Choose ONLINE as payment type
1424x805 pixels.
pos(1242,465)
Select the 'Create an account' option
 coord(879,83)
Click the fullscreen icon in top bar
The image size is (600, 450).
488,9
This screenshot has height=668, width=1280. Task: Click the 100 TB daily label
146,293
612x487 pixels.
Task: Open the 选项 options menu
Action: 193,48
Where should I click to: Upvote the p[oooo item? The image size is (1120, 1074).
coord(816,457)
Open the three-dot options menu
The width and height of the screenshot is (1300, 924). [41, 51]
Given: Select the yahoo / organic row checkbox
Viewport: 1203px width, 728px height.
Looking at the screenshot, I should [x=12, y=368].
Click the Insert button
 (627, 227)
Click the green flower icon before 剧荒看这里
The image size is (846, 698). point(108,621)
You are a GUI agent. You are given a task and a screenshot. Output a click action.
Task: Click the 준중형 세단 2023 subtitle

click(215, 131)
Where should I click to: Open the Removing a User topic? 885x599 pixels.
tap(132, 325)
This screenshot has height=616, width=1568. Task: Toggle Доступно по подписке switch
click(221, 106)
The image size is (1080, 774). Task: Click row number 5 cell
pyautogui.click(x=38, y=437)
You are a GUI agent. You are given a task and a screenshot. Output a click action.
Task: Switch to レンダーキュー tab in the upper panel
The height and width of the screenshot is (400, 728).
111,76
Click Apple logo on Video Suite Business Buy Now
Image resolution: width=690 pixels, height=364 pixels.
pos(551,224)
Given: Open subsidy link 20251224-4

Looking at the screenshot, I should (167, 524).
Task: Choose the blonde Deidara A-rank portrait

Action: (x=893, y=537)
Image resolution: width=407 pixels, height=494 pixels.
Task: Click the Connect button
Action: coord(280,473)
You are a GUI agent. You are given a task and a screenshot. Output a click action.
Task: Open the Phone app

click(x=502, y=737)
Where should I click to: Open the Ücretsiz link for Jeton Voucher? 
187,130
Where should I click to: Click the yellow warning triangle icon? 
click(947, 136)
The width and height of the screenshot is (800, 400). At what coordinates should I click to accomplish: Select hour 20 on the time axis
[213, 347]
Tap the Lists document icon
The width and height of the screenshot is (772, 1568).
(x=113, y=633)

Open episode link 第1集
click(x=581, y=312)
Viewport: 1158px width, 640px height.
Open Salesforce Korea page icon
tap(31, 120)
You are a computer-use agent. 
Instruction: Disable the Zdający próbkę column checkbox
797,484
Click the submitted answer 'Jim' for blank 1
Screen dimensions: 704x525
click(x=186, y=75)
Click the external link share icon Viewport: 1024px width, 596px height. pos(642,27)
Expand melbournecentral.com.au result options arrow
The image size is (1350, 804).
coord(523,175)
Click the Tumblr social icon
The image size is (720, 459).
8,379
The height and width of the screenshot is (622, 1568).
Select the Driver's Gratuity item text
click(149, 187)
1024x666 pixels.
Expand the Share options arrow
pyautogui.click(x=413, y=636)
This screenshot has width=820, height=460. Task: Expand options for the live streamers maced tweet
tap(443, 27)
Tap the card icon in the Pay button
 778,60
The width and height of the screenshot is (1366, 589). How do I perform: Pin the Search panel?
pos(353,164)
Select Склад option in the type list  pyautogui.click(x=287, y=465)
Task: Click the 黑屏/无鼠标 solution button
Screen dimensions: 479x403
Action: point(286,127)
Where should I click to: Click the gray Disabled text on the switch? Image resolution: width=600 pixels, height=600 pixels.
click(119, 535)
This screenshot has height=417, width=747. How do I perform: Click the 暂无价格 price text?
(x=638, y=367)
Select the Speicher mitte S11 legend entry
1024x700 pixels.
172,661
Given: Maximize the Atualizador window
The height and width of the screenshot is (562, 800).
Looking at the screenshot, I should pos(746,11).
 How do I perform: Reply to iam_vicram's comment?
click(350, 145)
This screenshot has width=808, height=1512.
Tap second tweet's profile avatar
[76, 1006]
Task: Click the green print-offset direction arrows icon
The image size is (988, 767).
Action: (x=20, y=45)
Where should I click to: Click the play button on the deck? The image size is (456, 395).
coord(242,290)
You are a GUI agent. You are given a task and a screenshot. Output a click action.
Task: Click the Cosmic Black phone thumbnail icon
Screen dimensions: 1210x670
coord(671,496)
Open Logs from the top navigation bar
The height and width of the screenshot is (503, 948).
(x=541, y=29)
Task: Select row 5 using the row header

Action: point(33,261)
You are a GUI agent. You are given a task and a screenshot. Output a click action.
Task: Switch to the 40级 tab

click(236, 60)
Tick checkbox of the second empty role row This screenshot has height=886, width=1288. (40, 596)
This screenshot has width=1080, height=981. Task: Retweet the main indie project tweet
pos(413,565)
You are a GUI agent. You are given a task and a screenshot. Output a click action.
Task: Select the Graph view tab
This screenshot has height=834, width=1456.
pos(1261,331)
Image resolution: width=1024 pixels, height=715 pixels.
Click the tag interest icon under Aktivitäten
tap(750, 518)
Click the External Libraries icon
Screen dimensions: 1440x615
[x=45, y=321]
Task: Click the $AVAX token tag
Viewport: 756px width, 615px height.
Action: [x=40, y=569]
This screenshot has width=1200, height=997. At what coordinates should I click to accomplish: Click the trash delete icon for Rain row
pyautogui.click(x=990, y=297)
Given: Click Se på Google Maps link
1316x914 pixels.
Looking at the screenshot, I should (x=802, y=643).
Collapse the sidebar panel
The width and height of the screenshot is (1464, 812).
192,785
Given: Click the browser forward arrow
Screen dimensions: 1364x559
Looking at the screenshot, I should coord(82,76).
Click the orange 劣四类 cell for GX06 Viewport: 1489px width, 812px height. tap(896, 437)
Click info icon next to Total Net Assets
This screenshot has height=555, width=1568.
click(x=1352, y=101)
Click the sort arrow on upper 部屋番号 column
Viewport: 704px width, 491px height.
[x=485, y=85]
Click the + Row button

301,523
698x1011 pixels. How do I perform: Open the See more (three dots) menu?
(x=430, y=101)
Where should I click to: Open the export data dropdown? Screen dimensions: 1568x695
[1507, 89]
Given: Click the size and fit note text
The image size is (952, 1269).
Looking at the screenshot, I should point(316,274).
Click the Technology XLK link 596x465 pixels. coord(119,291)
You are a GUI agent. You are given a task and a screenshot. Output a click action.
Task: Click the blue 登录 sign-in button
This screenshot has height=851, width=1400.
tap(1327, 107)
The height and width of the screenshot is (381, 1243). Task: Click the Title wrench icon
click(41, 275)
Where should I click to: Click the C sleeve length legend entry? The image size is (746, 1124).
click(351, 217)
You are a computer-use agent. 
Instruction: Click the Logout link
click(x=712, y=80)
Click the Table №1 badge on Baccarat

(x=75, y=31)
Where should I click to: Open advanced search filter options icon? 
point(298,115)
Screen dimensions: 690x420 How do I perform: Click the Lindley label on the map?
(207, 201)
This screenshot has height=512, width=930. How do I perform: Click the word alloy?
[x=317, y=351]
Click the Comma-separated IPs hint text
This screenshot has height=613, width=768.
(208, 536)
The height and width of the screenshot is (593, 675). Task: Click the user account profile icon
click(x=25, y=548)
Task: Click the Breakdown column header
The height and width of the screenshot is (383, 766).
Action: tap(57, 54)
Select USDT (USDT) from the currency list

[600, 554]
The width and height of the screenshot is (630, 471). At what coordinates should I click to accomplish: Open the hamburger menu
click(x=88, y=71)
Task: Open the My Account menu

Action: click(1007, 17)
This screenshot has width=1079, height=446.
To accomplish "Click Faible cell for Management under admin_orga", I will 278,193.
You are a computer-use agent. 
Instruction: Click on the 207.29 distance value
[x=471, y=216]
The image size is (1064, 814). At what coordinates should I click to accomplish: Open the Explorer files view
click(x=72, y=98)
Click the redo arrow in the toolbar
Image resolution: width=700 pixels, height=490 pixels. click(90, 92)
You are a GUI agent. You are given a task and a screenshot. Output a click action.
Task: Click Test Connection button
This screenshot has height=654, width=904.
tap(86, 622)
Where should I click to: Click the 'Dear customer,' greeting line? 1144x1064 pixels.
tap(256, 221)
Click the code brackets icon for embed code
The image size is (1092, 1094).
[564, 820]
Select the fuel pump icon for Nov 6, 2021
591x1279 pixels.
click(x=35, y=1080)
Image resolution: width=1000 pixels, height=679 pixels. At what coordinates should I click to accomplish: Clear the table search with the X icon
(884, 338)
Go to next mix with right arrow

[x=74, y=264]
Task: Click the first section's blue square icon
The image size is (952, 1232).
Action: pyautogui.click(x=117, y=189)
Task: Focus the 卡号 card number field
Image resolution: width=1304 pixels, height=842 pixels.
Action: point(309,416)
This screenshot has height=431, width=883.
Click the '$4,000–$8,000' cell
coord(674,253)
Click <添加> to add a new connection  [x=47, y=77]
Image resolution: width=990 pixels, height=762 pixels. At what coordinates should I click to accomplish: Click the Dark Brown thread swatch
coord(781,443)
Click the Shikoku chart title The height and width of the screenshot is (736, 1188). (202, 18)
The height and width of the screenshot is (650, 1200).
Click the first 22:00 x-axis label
────────────────────
WORK ORDER:
The answer must consist of every line from the records above that holds "blue".

REPLY:
Task: Click the blue 登录 sign-in button
Task: Click the first section's blue square icon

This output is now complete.